According to Alan, she has been actively seeking a partner (in Chinese) to form a family since 2017, but her endeavor failed to yield any results. Her pessimism about the prospect of getting married in the near future prompted her to adjust her perspectives on family. “After years of struggles, I now have a very low interest in marriage. I want my life in my full control,” she said, adding that the main thing she wants for her life now is sperm.
In addition to demanding access to the national sperm bank, Alan is looking for sperm donors online. Last week, she released a video (in Chinese) on WeChat, in which she introduces herself, explains why she wants babies while remaining single, and gives her contact information.
Under current fertility regulations, government-approved sperm banks in China can only serve married couples. Meanwhile, single women are banned from receiving reproductive treatments such as IVF by hospitals and clinics. Facing a host of restrictions, unmarried Chinese women with a desire to conceive often turn to underground agencies, which operate in a murky area devoid of strict regulations.
In 2015, China ended its decades-long one-child policy to combat a shrinking working-age population.

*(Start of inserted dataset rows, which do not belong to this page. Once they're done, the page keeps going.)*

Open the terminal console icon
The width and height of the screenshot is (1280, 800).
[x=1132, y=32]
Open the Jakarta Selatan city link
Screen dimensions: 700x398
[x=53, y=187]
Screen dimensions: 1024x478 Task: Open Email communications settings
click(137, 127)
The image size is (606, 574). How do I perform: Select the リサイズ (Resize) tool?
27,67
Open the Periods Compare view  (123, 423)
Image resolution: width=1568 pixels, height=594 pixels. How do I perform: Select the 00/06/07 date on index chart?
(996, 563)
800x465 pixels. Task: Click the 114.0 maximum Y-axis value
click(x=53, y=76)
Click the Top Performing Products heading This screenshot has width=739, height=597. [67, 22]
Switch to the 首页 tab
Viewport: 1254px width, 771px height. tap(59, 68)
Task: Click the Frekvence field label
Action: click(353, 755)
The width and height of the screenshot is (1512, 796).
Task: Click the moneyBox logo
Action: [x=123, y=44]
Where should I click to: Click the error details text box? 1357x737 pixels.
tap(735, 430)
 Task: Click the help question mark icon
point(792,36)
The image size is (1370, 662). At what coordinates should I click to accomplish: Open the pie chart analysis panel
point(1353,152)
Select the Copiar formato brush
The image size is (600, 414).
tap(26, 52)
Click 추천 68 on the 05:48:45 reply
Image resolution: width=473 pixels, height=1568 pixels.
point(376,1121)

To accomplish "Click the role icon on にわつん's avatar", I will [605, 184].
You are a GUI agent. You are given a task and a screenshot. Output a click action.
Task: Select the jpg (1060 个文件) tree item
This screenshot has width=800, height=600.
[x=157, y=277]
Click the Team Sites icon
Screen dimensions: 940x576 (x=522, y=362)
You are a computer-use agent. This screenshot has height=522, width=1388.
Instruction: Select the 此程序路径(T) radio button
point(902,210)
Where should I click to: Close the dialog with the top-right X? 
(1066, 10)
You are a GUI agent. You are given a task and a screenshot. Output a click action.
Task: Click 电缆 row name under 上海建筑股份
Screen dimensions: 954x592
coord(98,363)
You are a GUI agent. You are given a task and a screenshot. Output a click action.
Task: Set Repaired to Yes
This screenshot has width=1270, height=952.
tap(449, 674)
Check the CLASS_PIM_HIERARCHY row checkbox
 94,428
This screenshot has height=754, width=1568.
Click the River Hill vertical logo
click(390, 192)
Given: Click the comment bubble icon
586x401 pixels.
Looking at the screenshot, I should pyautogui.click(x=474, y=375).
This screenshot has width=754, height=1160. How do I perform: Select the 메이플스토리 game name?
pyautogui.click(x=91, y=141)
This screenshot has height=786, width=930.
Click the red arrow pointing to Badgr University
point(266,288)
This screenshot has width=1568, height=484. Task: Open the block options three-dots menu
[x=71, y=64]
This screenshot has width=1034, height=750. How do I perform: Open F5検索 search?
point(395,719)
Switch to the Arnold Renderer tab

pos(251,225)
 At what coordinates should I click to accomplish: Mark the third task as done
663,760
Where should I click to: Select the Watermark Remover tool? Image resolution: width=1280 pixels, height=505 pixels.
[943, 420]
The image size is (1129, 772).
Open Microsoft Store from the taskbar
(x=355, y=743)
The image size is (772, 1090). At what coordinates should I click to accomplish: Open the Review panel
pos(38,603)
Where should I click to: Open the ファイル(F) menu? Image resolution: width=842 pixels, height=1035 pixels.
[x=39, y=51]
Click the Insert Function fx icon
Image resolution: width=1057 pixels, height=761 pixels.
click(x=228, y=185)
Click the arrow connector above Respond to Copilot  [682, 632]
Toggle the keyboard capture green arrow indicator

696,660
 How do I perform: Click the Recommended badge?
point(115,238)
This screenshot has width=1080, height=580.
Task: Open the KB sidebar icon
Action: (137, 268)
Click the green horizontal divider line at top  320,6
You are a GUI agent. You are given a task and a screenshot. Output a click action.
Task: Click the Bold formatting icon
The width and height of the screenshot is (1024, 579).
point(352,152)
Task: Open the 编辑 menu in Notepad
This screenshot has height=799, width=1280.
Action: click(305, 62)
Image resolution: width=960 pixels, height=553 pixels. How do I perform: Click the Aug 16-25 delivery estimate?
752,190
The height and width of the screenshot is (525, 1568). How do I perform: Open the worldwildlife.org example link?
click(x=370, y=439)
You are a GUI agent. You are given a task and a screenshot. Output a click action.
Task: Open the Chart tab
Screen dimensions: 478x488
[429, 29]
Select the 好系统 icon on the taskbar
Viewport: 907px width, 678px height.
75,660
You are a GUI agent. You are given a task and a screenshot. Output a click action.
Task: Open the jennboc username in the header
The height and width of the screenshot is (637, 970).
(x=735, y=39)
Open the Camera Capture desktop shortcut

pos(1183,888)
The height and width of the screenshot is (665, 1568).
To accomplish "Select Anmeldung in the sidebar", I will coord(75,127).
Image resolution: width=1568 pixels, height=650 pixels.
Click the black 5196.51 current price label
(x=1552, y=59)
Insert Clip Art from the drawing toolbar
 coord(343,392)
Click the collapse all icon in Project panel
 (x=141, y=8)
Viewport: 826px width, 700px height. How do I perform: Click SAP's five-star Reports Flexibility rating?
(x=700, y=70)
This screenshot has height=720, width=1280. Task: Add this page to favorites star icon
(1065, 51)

But in the following years, the country didn’t see a remarkable growth in birth rates. Rather, despite the government’s aggressive campaigns to encourage childbirth, China’s fertility rates have been declining to a point where a few famous demographers have predicted that a population crisis is fast approaching.
Given the demographic challenges facing the country, it seems odd for Beijing to incentivize couples to have more children while continuing to limit single women’s fertility rights. Puzzled by conflicting policies from the authorities, Alan wrote, “Single women with strong wills to have babies can help the country increase its birth rates. Why are we still grappling with all these restrictions?”